# J30 dif question



## DRIFTER-J (Feb 28, 2003)

will the dif of a j30 fit on a 240? and does it work like kaaz? or is it


----------



## OPIUM (Aug 18, 2002)

According to alot of my readings on the net, yes it will fit. But I have no actual experience with it, **yet. The Z32 300zx N/A will also fit according to a ton of readings. Here is just one of the readings that confirms this:

http://www.cautioncreativity.com/briand/lsd.htm


----------



## vsp3c (May 15, 2003)

did u start drinking again??? JKJKJK 

yes the differential from a j30 will fit on a 240.

info from 240sx.org:
http://www.240sx.org/links/installs/lsd2/index.htm

both Z32 300ZX and J30 uses the R200V (VLSD) differential. only difference is that the j30 has an ABS sensor at the front which adds about an inch to the length of it. the flanges are for the halfshafts (the shafts that go to the wheels) are the same pattern for the 95 and up J30's (pre '95 used a different pattern at least on the ones I saw in the yard) Also if you own an S13 (89-94) you will need to get a new differential cover gasket and swap the rear cover off your R200 (stock diff) onto the new one. The S13's used a different bolt pattern (4 bolts) than the S14 (2 bolts). I have heard rumors that the J30 differential requires you to shorten the driveshaft by an inch due to the position of the ABS sensor but some people never had problems with this.
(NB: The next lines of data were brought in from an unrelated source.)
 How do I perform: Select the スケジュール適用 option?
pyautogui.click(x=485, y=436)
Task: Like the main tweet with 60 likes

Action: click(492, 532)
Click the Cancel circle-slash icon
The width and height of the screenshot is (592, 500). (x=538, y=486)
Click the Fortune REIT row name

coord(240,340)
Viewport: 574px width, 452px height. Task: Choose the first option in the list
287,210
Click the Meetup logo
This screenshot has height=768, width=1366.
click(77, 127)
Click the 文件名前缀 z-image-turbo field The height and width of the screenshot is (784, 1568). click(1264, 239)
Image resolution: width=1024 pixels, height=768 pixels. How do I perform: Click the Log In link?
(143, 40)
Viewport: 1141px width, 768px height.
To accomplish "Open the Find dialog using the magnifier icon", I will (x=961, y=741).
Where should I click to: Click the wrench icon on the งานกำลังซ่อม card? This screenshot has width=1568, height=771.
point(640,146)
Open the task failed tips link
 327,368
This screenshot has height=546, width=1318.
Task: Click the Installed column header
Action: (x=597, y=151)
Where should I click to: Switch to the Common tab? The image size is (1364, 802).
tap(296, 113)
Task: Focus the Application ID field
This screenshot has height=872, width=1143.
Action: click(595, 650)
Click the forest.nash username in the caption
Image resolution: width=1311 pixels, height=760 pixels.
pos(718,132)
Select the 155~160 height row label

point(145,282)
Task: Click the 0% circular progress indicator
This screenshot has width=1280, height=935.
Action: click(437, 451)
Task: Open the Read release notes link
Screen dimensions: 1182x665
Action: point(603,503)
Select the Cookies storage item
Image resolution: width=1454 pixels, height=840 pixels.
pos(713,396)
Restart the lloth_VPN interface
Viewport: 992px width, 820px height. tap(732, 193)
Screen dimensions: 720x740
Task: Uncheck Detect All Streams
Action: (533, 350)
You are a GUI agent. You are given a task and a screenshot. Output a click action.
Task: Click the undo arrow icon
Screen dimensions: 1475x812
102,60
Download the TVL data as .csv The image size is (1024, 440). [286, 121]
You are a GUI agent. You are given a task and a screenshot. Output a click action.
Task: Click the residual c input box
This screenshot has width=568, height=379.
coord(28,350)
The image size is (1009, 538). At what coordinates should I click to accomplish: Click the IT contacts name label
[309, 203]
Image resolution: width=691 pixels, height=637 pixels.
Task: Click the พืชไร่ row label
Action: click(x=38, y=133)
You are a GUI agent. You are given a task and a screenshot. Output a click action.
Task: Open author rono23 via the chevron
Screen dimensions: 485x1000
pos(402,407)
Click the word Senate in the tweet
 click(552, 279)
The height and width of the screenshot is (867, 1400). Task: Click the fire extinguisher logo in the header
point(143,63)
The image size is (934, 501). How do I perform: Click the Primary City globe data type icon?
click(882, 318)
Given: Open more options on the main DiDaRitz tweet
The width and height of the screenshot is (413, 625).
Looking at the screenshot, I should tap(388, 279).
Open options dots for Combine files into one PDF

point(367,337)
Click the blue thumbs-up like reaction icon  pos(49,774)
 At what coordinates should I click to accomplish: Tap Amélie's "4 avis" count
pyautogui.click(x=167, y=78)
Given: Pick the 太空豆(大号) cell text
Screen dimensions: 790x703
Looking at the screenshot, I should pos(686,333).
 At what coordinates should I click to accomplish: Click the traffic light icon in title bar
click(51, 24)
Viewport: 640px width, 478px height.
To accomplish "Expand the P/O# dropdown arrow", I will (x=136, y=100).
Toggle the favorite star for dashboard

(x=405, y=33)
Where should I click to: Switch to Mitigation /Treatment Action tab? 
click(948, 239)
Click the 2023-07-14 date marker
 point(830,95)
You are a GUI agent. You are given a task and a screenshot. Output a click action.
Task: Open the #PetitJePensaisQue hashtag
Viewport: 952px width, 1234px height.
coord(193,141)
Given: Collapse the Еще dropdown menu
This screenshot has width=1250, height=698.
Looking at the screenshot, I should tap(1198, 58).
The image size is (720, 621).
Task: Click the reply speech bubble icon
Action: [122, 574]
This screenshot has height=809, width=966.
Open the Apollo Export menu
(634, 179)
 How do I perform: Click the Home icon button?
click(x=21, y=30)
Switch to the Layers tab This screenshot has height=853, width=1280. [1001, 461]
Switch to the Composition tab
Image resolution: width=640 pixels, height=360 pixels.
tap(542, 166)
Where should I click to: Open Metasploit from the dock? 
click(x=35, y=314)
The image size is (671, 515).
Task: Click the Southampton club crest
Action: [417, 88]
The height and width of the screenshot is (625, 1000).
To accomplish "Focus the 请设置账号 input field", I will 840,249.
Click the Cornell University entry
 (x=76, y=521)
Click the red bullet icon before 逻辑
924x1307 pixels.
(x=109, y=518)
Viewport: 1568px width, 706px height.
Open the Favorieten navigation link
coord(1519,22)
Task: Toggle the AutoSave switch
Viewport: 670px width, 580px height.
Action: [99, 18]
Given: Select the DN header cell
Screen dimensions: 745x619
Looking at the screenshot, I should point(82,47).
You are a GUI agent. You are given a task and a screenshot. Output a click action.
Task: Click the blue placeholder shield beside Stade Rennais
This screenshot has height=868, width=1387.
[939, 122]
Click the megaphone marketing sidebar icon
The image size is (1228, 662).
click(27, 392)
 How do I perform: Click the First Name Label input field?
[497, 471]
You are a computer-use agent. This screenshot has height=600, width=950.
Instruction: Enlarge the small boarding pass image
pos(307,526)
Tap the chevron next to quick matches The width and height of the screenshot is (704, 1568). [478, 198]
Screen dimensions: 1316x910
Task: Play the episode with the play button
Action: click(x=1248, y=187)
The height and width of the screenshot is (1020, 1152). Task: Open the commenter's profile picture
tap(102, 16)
Infiniti J30 95+ No mods needed (might need to have driveshaft shortened one inch due to ABS sensor but this isn't' confirmed and my friend has no problem with this setup 
)
Infiniti J30 pre 95 Needs new output flanges


----------



## DRIFTER-J (Feb 28, 2003)

no actually Im getting divorce so yea its pretty tuff right now I quit drinking yeyyyyyy but anyways


----------



## drift240sxdragqueen (Oct 23, 2002)

keep it up man


----------



## vsp3c (May 15, 2003)

oh fuk..my bad bro..


----------



## driftinS13 (Jun 24, 2003)

smooth jeong! 

drifter-j hang in there bro!


----------